Éducation nationale : une nouvelle suppression de postes "possible"

Interrogé par Les Echos ce jeudi 17 novembre , le ministre de l'Éducation nationale a reconnu la possibilité de nouvelles suppression de postes après 2012. Pour l'opposition cette positon n'est pas tenable et met à mal toute l'éducation.

Un projet éducationnel fixe pour la majorité

Le ministre de l'éducation national, Luc Chatel est revenu ce jeudi sur les orientations choisies pour 2012 dans les pages des Echos.

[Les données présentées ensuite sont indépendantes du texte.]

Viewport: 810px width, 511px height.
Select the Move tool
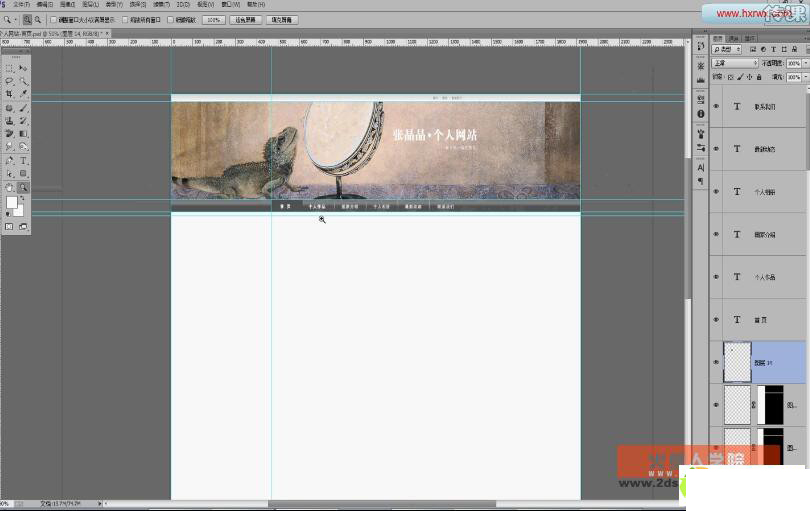[24, 68]
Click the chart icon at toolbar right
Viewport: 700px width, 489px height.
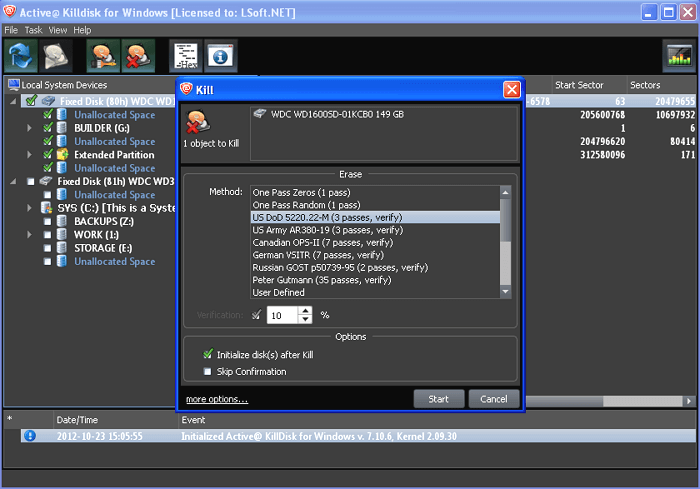(678, 57)
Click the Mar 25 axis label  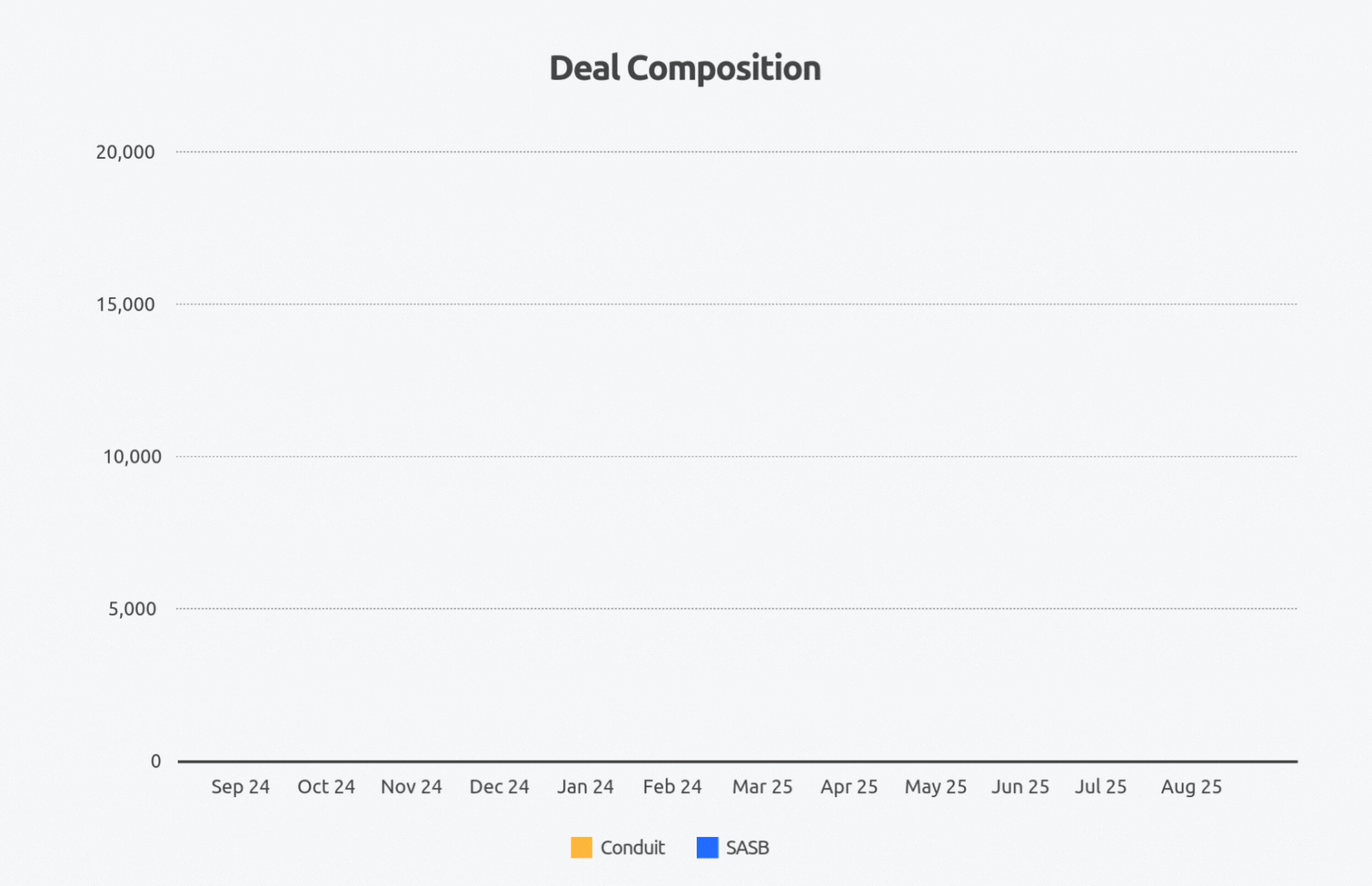(762, 786)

D'une manière générale, le ministre est resté fidèle aux plans énoncés auparavant, restant ferme sur plusieurs de ces réformes notamment sur le projet d'évaluation des enseignants par les chefs d'établissements ou encore les statuts et mission des enseignants. Parallèlement la réforme des rythmes scolaires ne devrait être mis en place que "s'il y a un consensus, sinon, cela sera un très bon sujet de débat" présidentiel.

Au sujet des suppressions de postes, Luc Chatel a déclaré "qu'il faudra continuer à baisser la part des dépenses publiques. Ce sera au candidat soutenu par l'UMP à la présidentielle de choisir la méthode. Je pense que si l'on fait des réformes d'organisation et de structures du système éducatif, oui, il sera possible de réduire encore le nombre de postes en ne remplaçant pas un certain nombre de départs en retraite".

Qualifiant le ministre de "cancre" et de "sauvageon bouffi de morve et de suffisance", le chargé de l'Éducation du parti socialiste Vincent Peillon dénonce pour sa part une attitude annihilatrice. Pour lui, le ministre "veut poursuivre son œuvre de destruction méthodique et opiniâtre de l'Éducation nationale après avoir désorganisé les rythmes scolaires avec la semaine de quatre jours, détruit la formation des enseignants, réduit à peau de chagrin la scolarisation des jeunes enfants, supprimé 70.000 postes en 5 ans et plus de 100.000 postes depuis 2003 ".